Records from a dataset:
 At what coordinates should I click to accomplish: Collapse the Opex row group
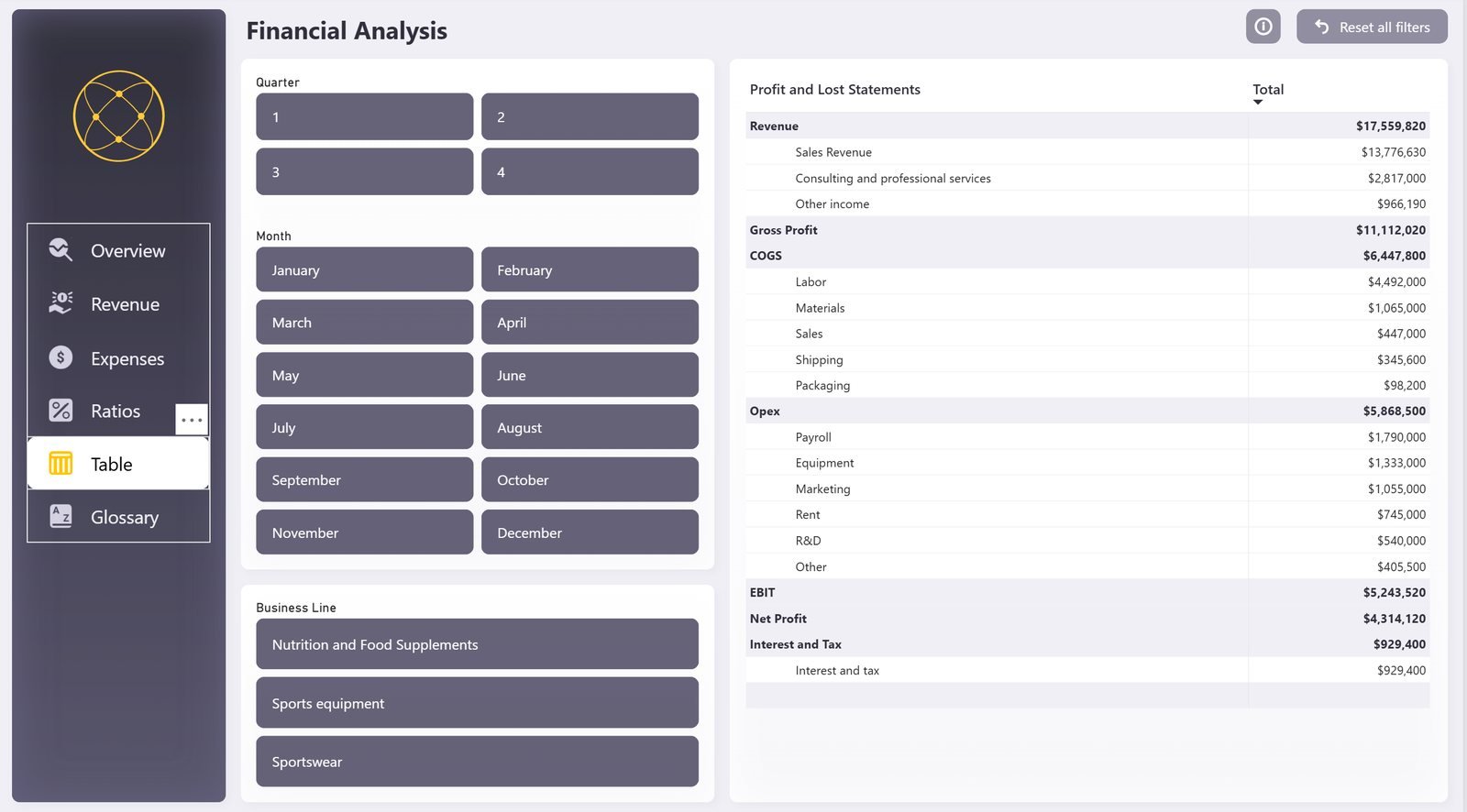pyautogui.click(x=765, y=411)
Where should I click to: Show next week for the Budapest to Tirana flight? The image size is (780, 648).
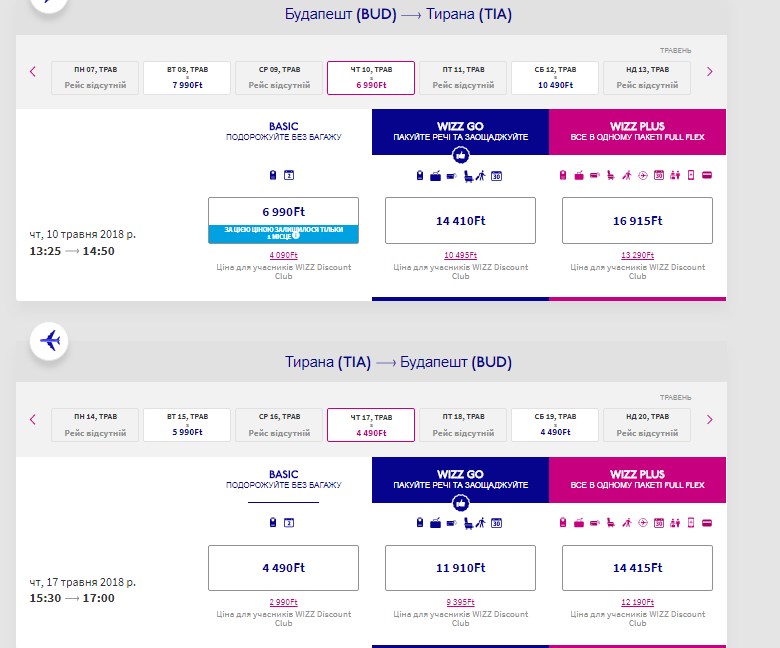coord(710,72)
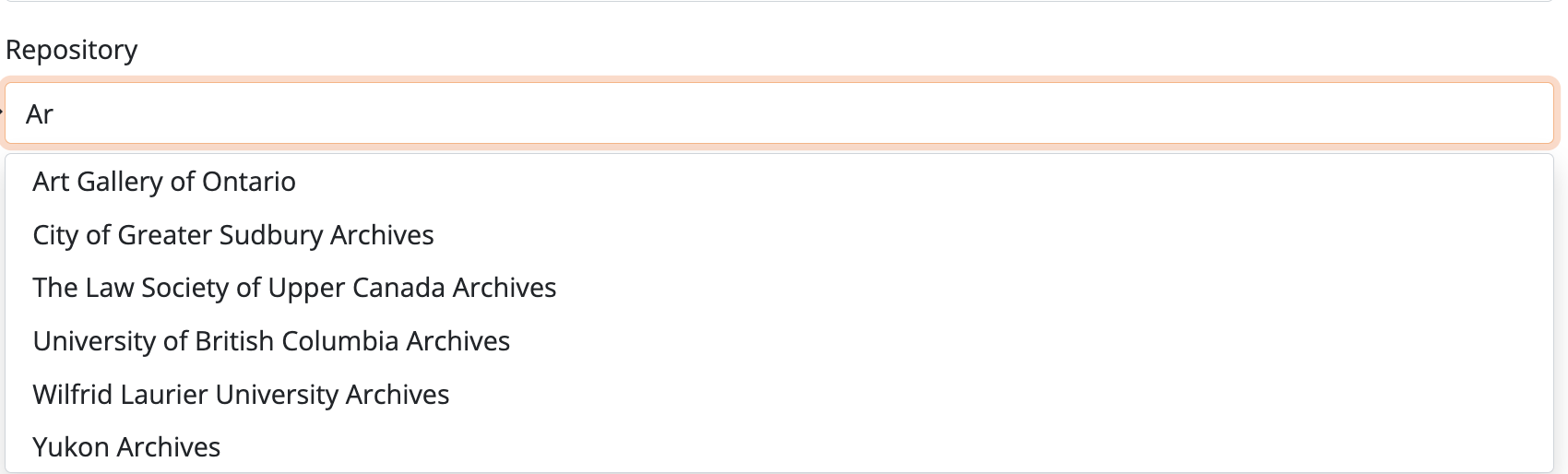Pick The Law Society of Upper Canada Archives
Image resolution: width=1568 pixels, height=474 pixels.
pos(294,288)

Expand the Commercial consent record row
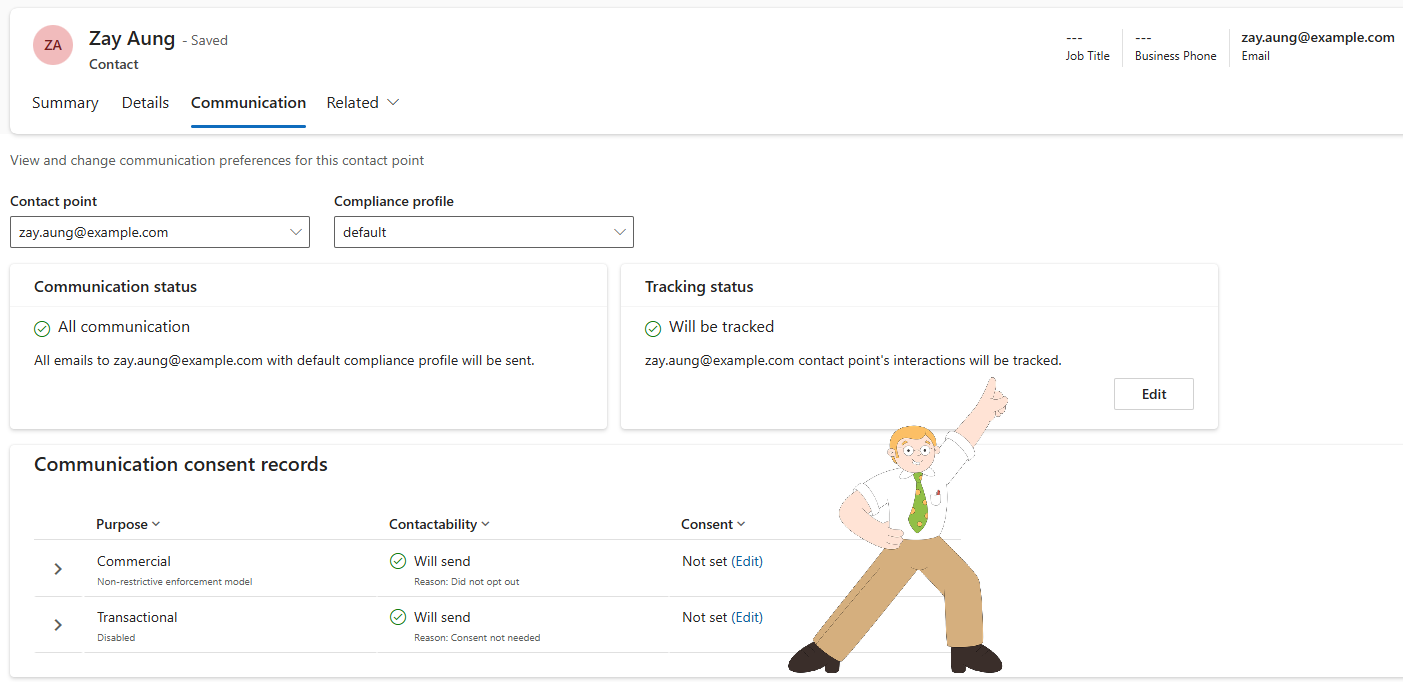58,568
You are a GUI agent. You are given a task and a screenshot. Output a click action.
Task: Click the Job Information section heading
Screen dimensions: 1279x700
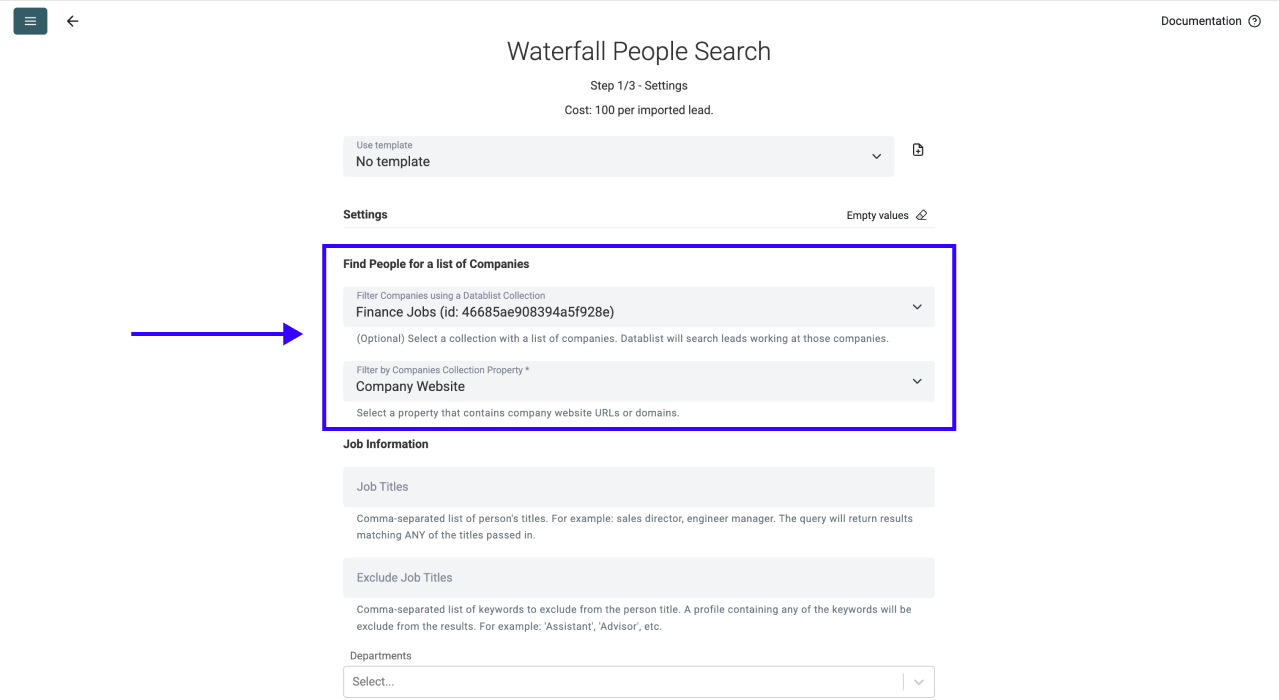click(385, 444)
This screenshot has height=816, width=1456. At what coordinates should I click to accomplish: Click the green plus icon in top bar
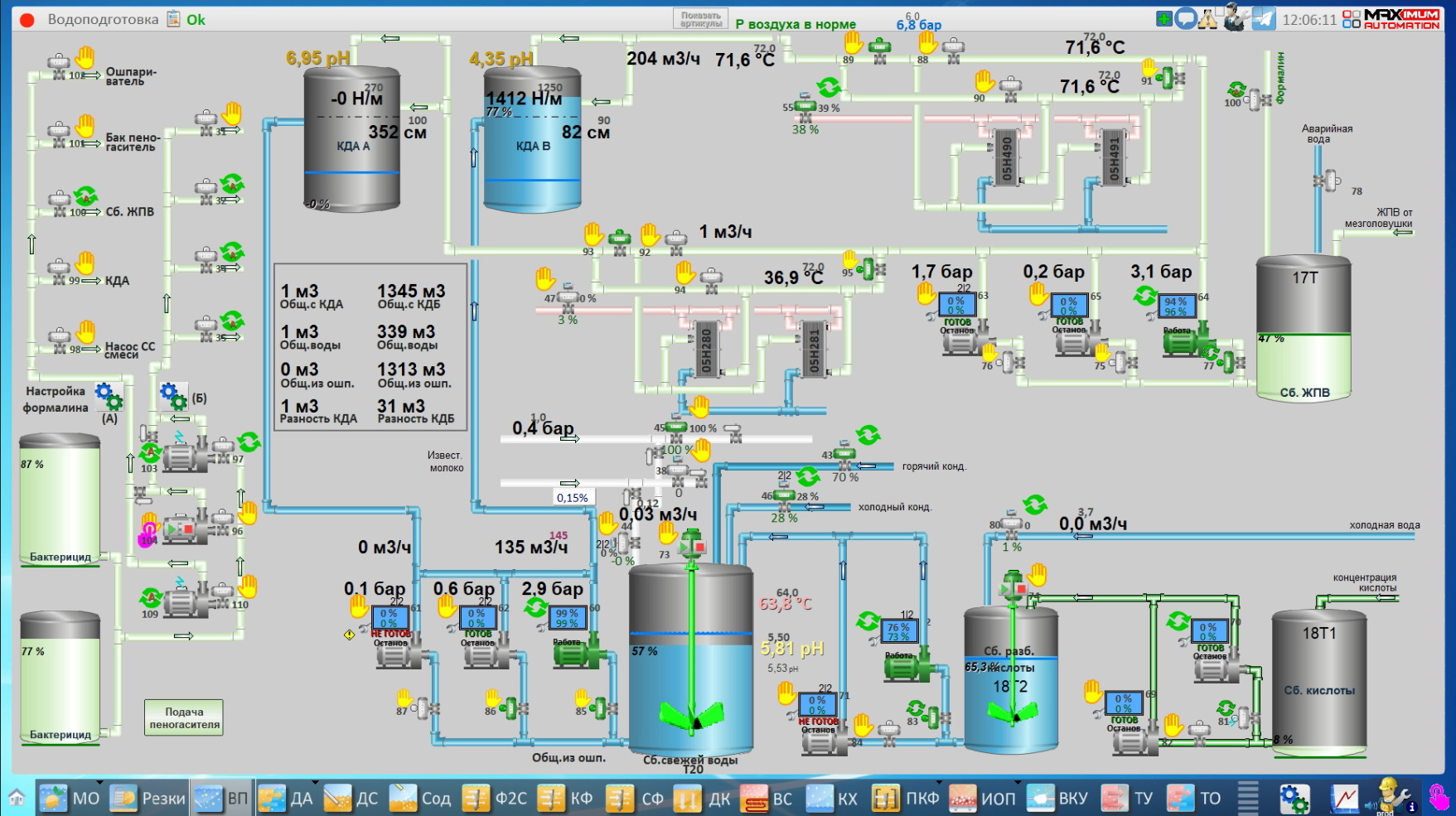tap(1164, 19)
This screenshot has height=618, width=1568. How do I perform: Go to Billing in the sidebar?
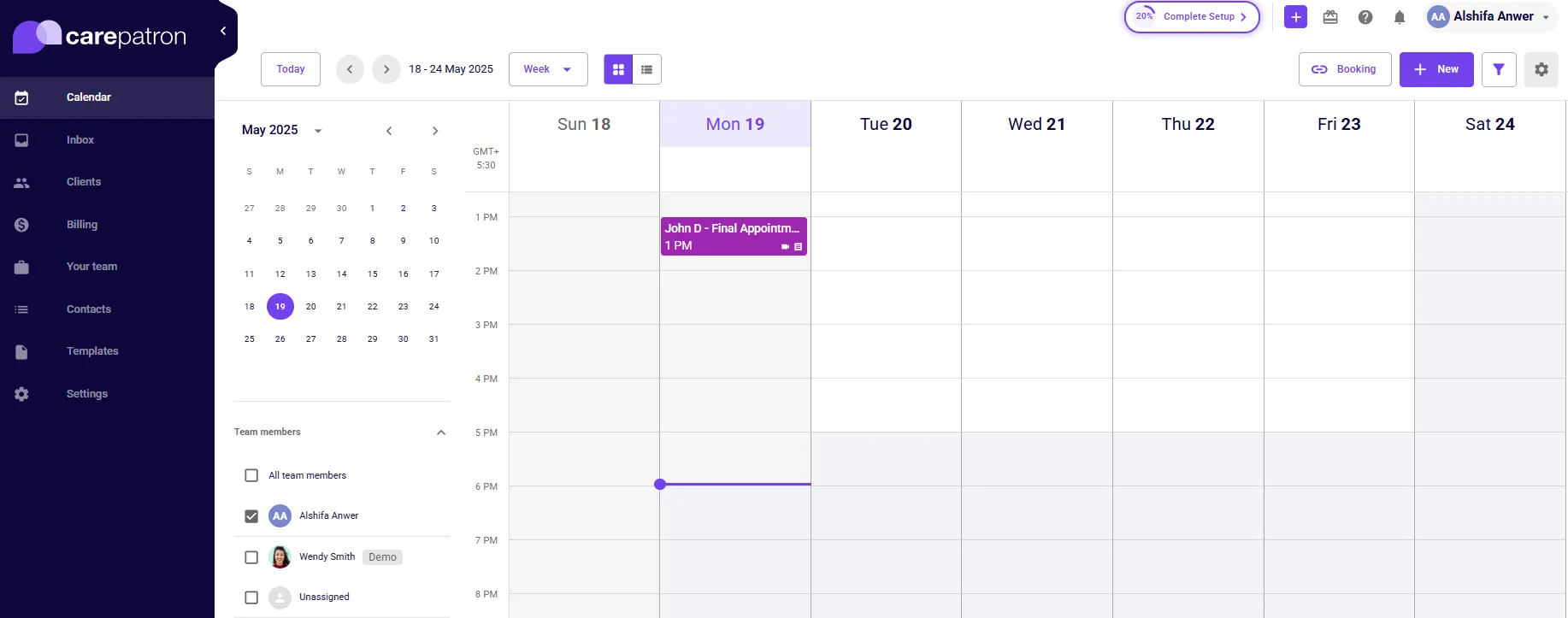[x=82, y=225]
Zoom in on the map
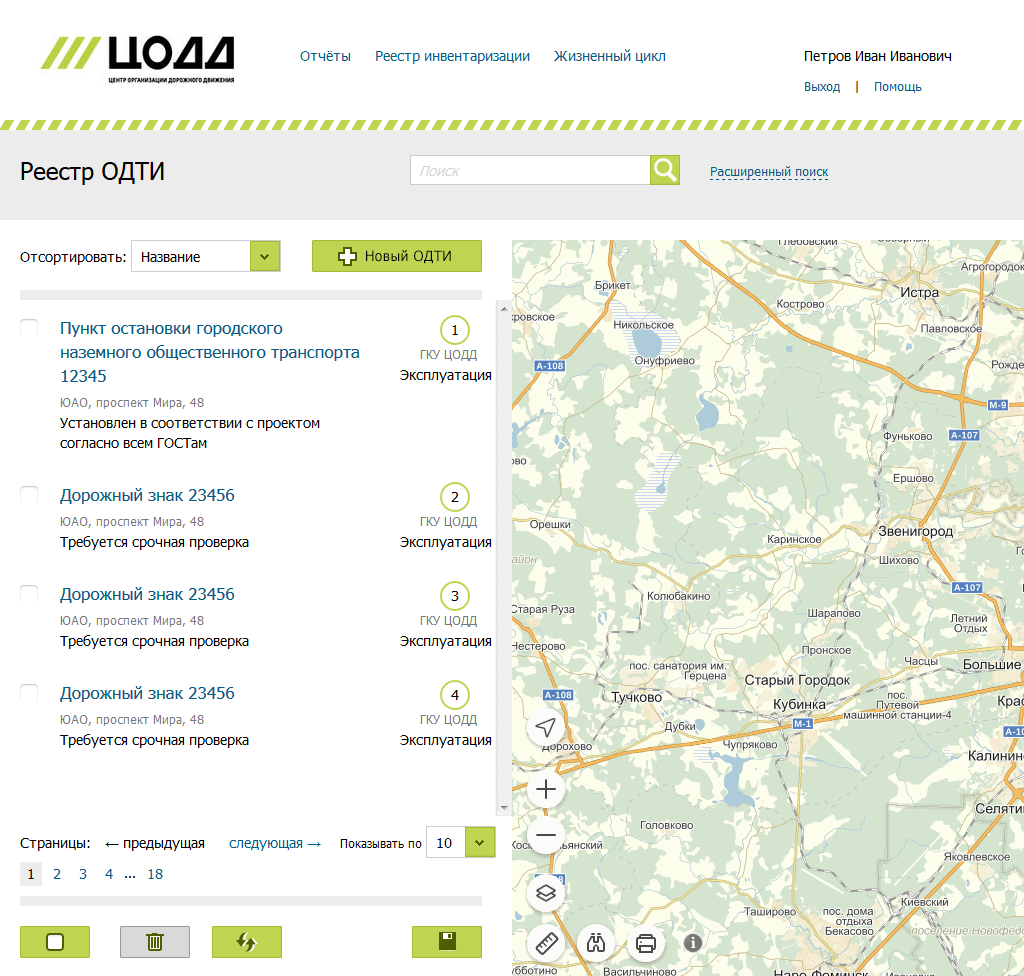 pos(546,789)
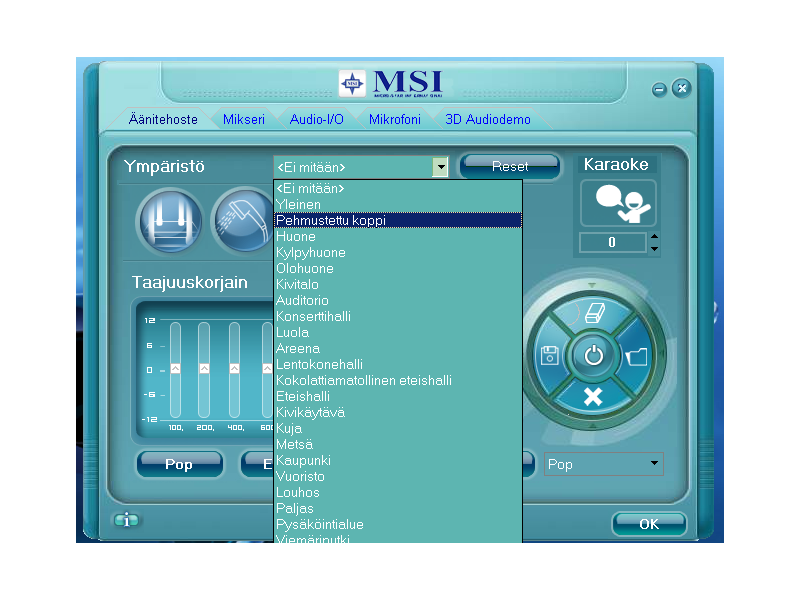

What you have to do:
Print all the lines above exactly as they are, but without the pictures.

Response box:
 At what coordinates should I click to accomplish: Collapse the Opex row group
pyautogui.click(x=765, y=411)
Where should I click to: Show next week for the Budapest to Tirana flight? The image size is (780, 648).
coord(710,72)
Pick The Law Society of Upper Canada Archives
Image resolution: width=1568 pixels, height=474 pixels.
pos(294,288)

Expand the Commercial consent record row
58,568
You are a GUI agent. You are given a task and a screenshot. Output a click action.
Task: Click the Job Information section heading
Screen dimensions: 1279x700
click(385, 444)
This screenshot has height=816, width=1456. At what coordinates should I click to accomplish: Click the green plus icon in top bar
tap(1164, 19)
This screenshot has height=618, width=1568. How do I perform: Go to Billing in the sidebar?
[x=82, y=225]
Zoom in on the map
 pos(546,789)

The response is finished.